Pour Me Alice Kom, dans le procès contre Marafa Hamidou Yaya, la justice a manqué d’impartialité «parce que les magistrats qui composent la Cour suprême ne devraient jamais avoir été en contact avec le dossier auparavant. Or, avant d’être nommé à la Cour suprême, le magistrat Jean Claude Robert Foe était Procureur général près la cour d’appel de la Région du Centre, où il avait instruit l’accusation contre mon client».
Lui permettre malgré tout de juger le recours de Marafa à la Cour suprême n’est pas concevable, selon l’avocate. «La jurisprudence en la matière n’a jamais varié - et j’ai compulsé les annales de la justice depuis 1961 pour m’en assurer: s’agissant de la composition irrégulière d’une juridiction, on ne discute pas, on annule l’audience», déclare-t-elle.
«Pendant le prononcé du verdict [de Marafa Hamidou Yaya], j’avais envie de vomir.

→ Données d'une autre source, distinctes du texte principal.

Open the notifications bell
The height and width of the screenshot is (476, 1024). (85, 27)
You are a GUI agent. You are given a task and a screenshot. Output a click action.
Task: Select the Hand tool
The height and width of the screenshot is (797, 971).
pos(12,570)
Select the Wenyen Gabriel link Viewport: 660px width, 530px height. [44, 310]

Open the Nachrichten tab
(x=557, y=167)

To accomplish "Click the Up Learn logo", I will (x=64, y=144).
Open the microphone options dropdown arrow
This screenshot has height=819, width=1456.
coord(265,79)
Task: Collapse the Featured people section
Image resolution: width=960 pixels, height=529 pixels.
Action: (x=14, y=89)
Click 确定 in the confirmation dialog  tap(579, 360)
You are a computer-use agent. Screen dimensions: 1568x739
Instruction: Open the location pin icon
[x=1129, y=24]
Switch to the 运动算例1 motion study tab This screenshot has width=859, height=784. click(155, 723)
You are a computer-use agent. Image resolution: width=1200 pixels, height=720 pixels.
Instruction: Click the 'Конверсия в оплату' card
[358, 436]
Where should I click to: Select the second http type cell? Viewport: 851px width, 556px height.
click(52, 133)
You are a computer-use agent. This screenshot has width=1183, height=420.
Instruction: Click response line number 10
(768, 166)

Cela se voyait que les magistrats avaient reçu pour instruction d’en finir ! L’audience a commencé à 16 heures, le conseiller-rapporteur a lu son rapport pendant près de deux heures puis, après une coupure de courant, le verdict est tombé vers 5 heures du matin ! À quel moment ont-ils examiné le dossier ? On dit qu’il ne faut pas juger nos chefs d’État à l’extérieur du continent. Mais, chez nous, peut-on compter sur une justice sérieuse, capable de dire le droit et de faire l’Histoire ?», déclame Me Alice Kom.
Pour elle, l’indépendance de la justice camerounaise est un problème de volonté politique. «Tout dépend du Chef de l’État, de sa volonté ou non de respecter la Constitution et la séparation des pouvoirs. Maintenant, s’il choisit de ne pas aller dans cette direction, alors il ne faut pas s’attendre à voir les choses changer dans la pratique», conclut-elle.